Paul restera dans cette planque jusqu’au 21 mars, le temps de se refaire une santé, de guérir. Et enfin ce sera le retour en Angleterre.
John MILLER l’un de ses 4 fils va refaire le périple de son père, périple reconstitué grâce à une association toulousaine « AEROCHERCHE3 » qui a travaillé sur ce cas. A l’aide de témoignages, de recherches sur forums et sites, de documents rassemblés, de livres le parcours de Paul MILLER a été retracé.
Cette histoire a aussi été enrichie grâce aux souvenirs de Léon qui n’avait que 4 ans à ce moment. Il avait aperçu la chute de l’avion, l’a retrouvé. Il est monté dans le cockpit, a été impressionné par les cadrans encore allumés. Cet atterrissage lui était resté ancré dans sa mémoire de petit garçon.
Avec ce témoignage ajouté à ceux que possèdent déjà « AEROCHERCHE » le but recherché est atteint.
Le 5 mars dernier John, averti des travaux de cette association, a été reçu par les membres de cette dernière sur le lieu même où son père Paul a atterri à ESCOS donc. Il a rencontré Léon, 82 ans, ils bavarderont un long moment afin d’égrener tout ce dont Léon se souvient.
Ensuite on le conduira dans la maison, la ferme où son père a trouvé refuge. Puis terminera par une partie du parcours emprunté par son père, guidé par le neveu de Martin GAZTANAGA qui avait déjà accompagné son père.
D’autres témoins : Jeanne IDIART d’Amendeuix 11 ans à ce moment là et bien sûr Martin GAZTANAGA4
Sources : info sur média.
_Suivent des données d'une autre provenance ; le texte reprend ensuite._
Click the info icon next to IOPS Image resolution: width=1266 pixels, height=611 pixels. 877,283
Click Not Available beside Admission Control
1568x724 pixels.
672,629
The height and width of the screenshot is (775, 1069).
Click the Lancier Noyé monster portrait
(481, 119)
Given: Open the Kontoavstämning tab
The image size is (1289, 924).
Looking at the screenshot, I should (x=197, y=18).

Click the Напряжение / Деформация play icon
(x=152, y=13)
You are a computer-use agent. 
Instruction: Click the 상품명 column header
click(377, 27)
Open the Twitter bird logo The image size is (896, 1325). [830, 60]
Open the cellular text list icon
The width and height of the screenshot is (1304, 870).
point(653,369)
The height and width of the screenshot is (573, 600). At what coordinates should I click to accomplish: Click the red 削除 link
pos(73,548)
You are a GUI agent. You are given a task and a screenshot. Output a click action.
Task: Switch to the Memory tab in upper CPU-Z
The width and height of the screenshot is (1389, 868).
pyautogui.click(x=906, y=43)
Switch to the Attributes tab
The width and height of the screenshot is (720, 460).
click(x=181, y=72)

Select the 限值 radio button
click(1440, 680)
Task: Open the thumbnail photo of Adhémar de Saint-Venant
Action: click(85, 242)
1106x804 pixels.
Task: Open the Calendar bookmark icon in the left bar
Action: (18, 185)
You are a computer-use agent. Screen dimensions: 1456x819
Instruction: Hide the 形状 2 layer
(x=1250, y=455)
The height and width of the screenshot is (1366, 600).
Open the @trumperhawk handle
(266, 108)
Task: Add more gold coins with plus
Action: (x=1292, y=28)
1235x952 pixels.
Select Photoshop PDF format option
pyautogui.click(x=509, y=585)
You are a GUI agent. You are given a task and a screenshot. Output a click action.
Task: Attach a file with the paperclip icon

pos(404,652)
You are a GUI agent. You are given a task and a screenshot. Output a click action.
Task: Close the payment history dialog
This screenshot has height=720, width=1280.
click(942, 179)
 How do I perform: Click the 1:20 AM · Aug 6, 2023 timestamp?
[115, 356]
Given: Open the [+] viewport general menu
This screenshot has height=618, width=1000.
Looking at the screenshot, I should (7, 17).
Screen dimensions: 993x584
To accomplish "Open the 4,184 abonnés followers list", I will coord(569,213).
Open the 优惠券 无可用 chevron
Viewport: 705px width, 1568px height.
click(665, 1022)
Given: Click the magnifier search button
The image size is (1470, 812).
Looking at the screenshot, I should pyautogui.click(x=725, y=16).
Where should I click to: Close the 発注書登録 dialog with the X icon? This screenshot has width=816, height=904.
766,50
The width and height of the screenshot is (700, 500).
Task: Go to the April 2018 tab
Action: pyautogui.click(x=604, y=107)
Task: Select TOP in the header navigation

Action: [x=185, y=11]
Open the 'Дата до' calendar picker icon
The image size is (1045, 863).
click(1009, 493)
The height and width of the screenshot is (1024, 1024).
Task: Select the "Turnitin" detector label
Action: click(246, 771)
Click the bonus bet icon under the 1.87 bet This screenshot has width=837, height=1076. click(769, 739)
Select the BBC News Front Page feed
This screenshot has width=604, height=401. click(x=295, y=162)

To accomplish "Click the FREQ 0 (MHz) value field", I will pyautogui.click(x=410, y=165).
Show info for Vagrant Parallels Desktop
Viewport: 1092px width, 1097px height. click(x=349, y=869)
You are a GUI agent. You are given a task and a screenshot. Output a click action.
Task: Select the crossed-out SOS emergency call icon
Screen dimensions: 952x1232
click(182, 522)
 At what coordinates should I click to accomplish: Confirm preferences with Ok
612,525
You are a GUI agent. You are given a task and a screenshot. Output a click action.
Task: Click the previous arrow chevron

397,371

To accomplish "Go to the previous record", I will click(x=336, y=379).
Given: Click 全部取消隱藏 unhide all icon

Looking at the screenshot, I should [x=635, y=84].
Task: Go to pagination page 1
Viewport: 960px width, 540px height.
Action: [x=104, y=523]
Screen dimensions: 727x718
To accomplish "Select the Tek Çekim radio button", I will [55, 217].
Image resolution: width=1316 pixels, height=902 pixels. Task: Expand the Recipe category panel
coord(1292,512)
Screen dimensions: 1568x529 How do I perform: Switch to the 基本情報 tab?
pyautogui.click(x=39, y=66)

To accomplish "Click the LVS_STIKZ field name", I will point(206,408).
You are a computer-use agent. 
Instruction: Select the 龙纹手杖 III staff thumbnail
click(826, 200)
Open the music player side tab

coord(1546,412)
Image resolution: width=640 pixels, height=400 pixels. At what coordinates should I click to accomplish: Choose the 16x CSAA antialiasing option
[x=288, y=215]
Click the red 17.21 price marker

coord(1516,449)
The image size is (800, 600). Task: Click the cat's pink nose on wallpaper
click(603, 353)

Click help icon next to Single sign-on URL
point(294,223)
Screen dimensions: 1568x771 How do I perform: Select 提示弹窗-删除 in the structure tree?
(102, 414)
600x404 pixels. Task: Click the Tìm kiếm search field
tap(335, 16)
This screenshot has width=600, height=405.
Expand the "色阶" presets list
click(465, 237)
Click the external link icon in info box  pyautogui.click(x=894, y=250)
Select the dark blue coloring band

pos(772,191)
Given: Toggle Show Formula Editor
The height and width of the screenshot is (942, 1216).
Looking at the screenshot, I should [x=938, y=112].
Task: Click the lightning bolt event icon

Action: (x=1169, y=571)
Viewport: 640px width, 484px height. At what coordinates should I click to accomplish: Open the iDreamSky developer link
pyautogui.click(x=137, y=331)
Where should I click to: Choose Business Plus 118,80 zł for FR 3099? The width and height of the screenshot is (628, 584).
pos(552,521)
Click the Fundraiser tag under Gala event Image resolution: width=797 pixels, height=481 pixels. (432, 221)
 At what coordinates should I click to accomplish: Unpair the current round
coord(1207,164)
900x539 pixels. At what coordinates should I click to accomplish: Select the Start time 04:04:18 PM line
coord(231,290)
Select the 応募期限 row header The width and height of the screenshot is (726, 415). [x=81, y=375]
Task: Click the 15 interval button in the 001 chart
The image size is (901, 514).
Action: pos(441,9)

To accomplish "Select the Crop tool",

Divers sites internet. Archives US, NARA n° 561.
Livre « au péril de leur vie. La fuite de la vallée de Garazi sous l’occupation allemande 1940-44 » d’Etxarren LOHIGORRI Jean-Baptiste.2017.
Notes :
1°) l’avion de Saint-Exupéry.
2°) IFF.. « Identification Foe or Friend » (ennemi ou ami).
3°) fait revivre tout ce qui est commun à l’aviation : avions, pilotes, navigants. En collectant documents, restes d’avions etc……..puis dans le cas présent recherche les descendants de ces hommes qui ont participé à une aventure…parfois oubliée. L’association sise à Blagnac, appelle cela « l’archéologie aéronautique ».
4°) vous avez certainement remarqué que la plupart des noms sont basques. Nous sommes aussi dans l’ancienne province de Navarre (Nafarroa).